5. Other methods of factor analysis: Alfa factoring outweighs least
squares. Weight square is another regression based method which is used for
factoring.
Factor loading:
Factor loading is basically the correlation coefficient for the variable and
factor. Factor loading shows the variance explained by the variable on that
particular factor. In the SEM approach, as a rule of thumb, 0.7 or higher factor
loading represents that the factor extracts sufficient variance from that
variable.
Eigenvalues: Eigenvalues is also called characteristic roots.

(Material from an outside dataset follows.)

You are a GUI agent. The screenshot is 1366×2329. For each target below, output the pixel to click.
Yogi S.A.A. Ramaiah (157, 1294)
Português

Eigenvalues shows
variance explained by that particular factor out of the total variance. From the
commonality column, we can know how much variance is explained by the first
factor out of the total variance. For example, if our first factor explains 68%
variance out of the total, this means that 32% variance will be explained by the
other factor.
Factor score: The factor score is also called the component score. This score is
of all row and columns, which can be used as an index of all variables and can
be used for further analysis. We can standardize this score by multiplying a
common term. With this factor score, whatever analysis we will do, we will
assume that all variables will behave as factor scores and will move.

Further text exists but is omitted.